Already, the Evening Times has signed up Strathclyde Fire and Rescue to adopt 11 streets, as part of its Streets Ahead campaign launched this week.
Says a statement issued by the paper: “Working with key partners Glasgow City Council, Glasgow Housing Association, Strathclyde Fire and Rescue and the City Charitable Trust the campaign aims to create community gardens, organise clean-ups, provide window boxes, tackle safety issues, arrange snow clearing for the vulnerable and much, much more.”
It is hoped other organisations, including local businesses, will become as proactive as Strathclyde Fire and Rescue in adopting streets.
Says editor, Tony Carlin: “We want to do all we can to improve our great city. All the partners believe that one good citizen can make a positive difference to their own street and community …that one good citizen on every street can change an entire city for the better.

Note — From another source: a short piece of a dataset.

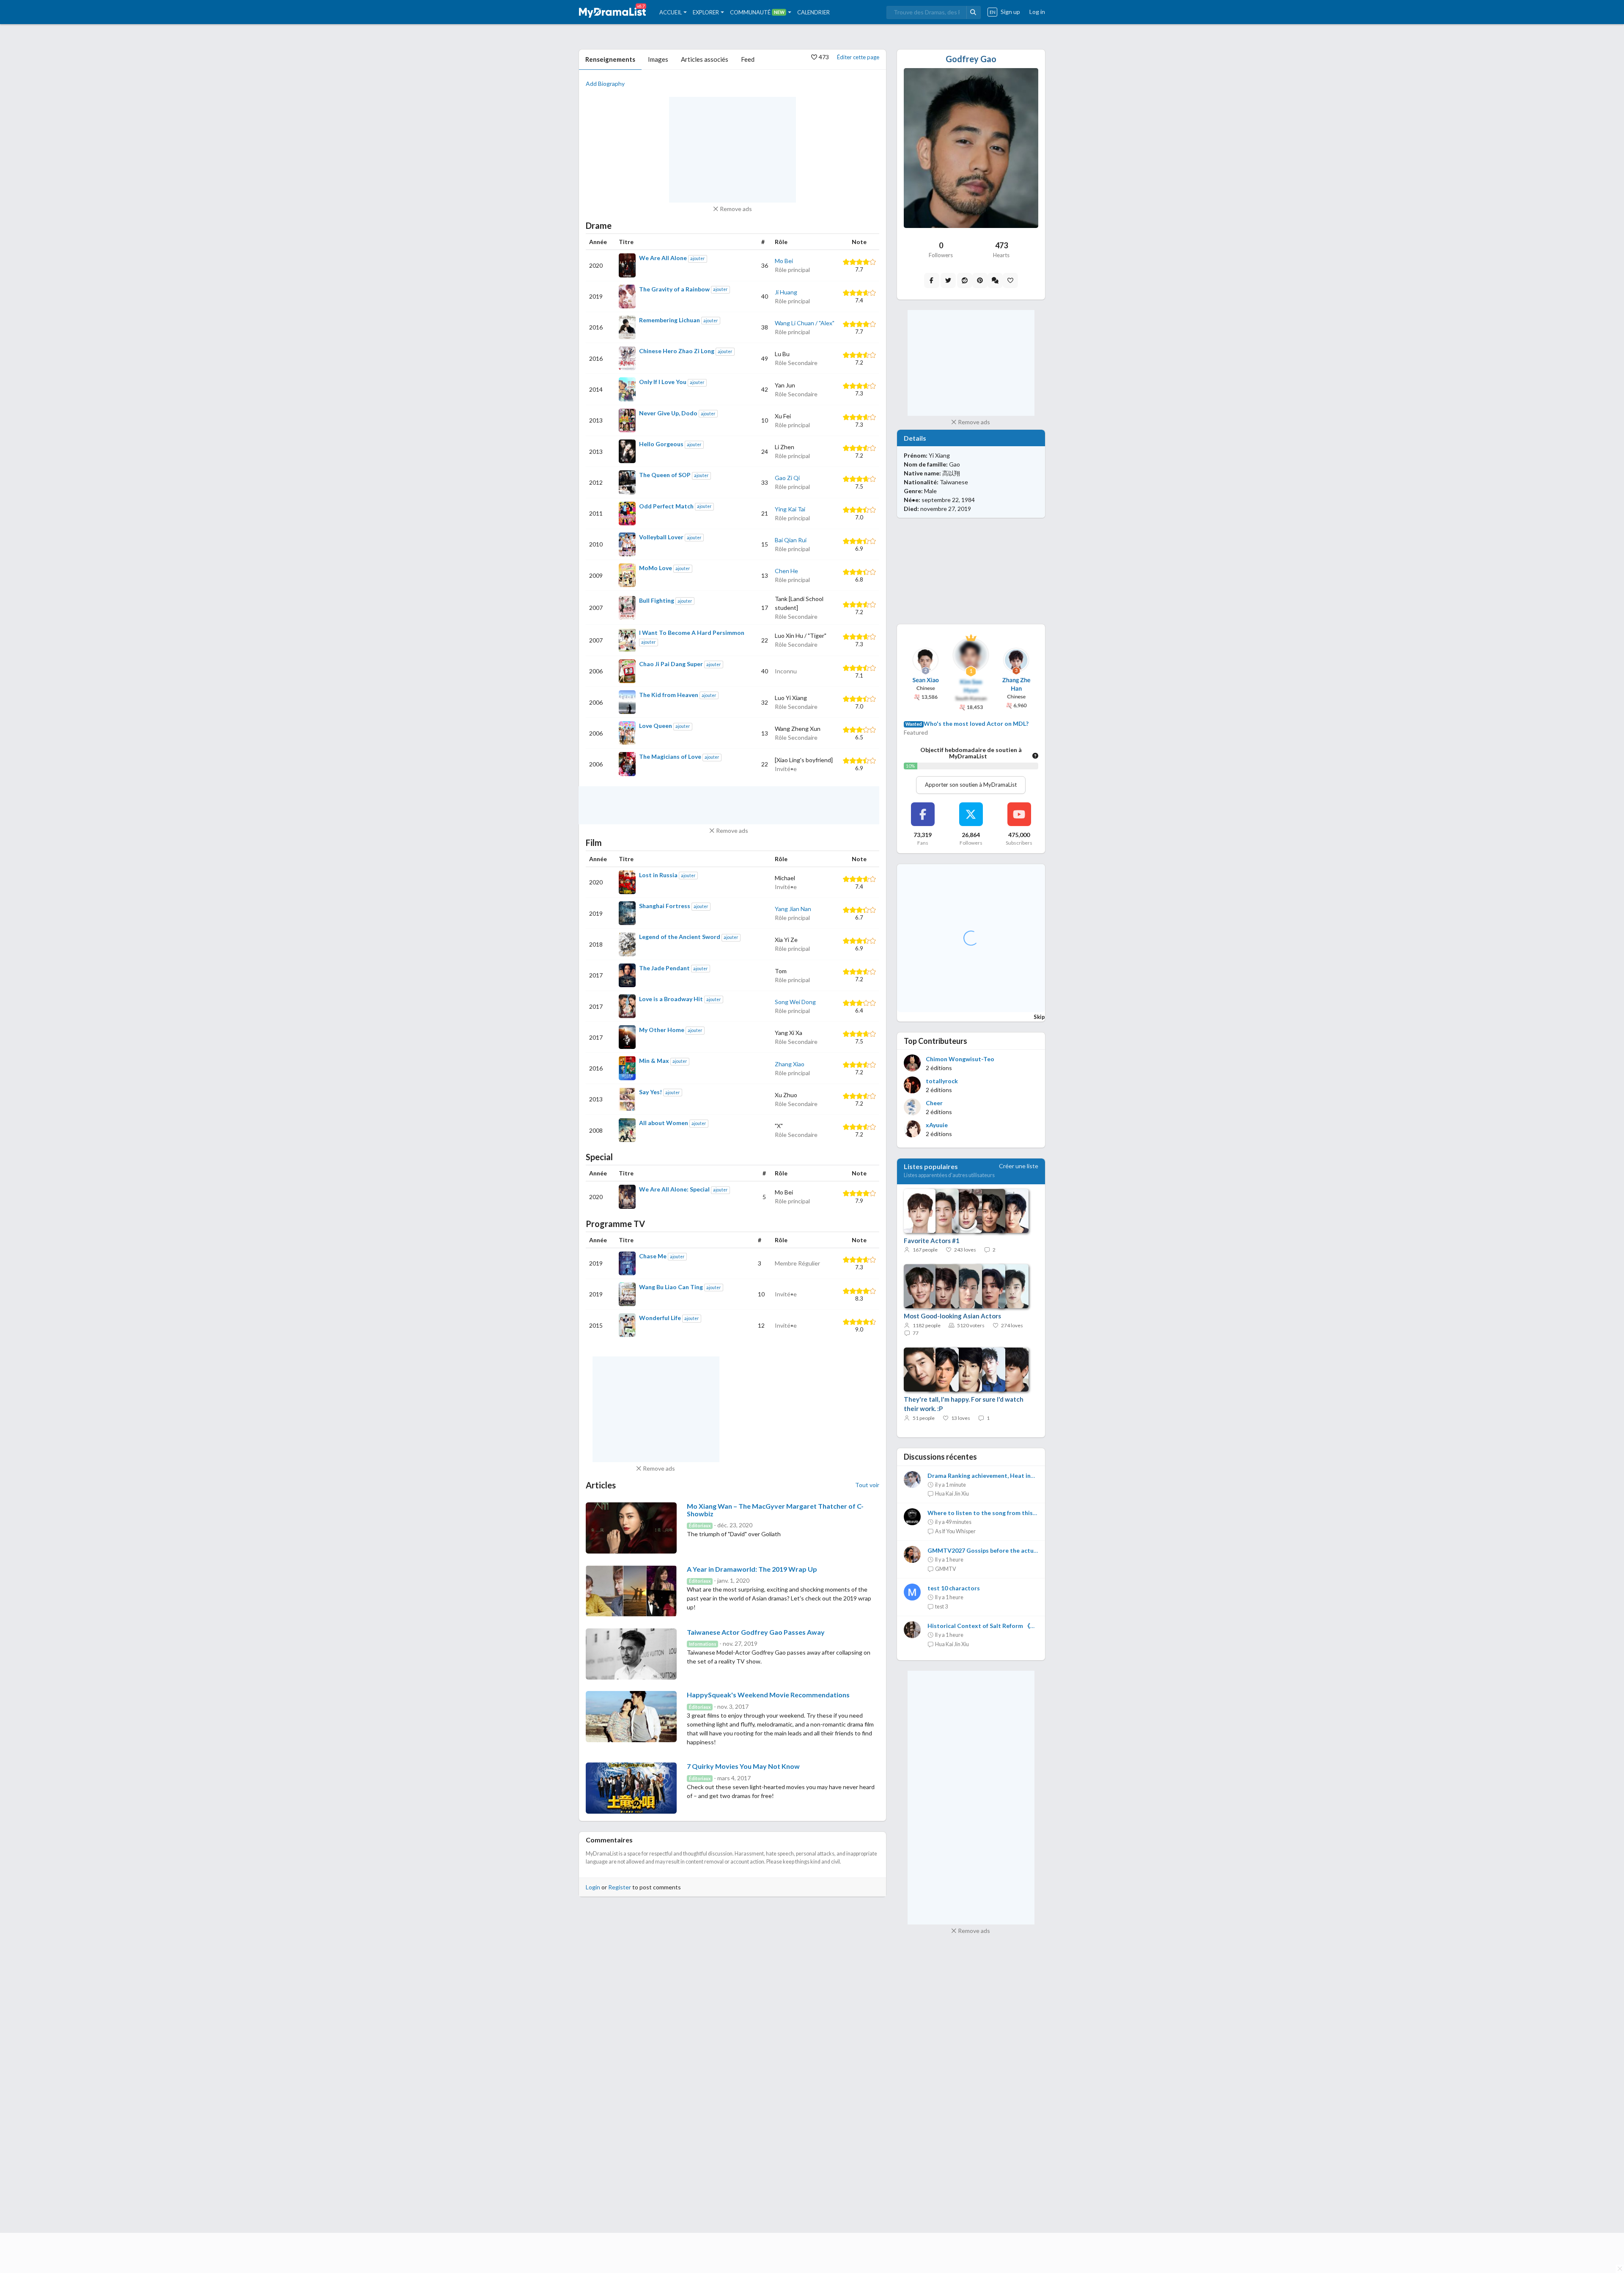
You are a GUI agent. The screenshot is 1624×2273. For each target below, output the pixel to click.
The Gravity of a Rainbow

And the partners are putting their money, their staff, their resources and their expertise behind it.
“On the first day of launch we had our first application for help from a group wanting to create a community garden in the East End. This is exactly the type of project we aim to support to the hilt.”
The statement quotes, Willie Haughey, founder of the City Charitable Trust, as saying: “How much better will residents feel about themselves and their areas when, instead of looking out at an eyesore gap site, they see a community garden which they helped put together.”
Carlin adds: “The way we want this to work is for the communities themselves to tell us what they need and for us to support them with services and resources to allow them to make it happen. What’s required for the West End might not be what’s wanted in the East End. What’s best in a street full of tenements won’t necessarily work in a street of homes with front and back gardens.
“One street might want a wall mural while another wants a garden, one might want graffiti removed or a clean-up organised while another may want window boxes or good neighbour projects for the vulnerable.
“We want our champions, who can be individuals or organisations, to tell us what they want and for them to let us help them meet their goal.”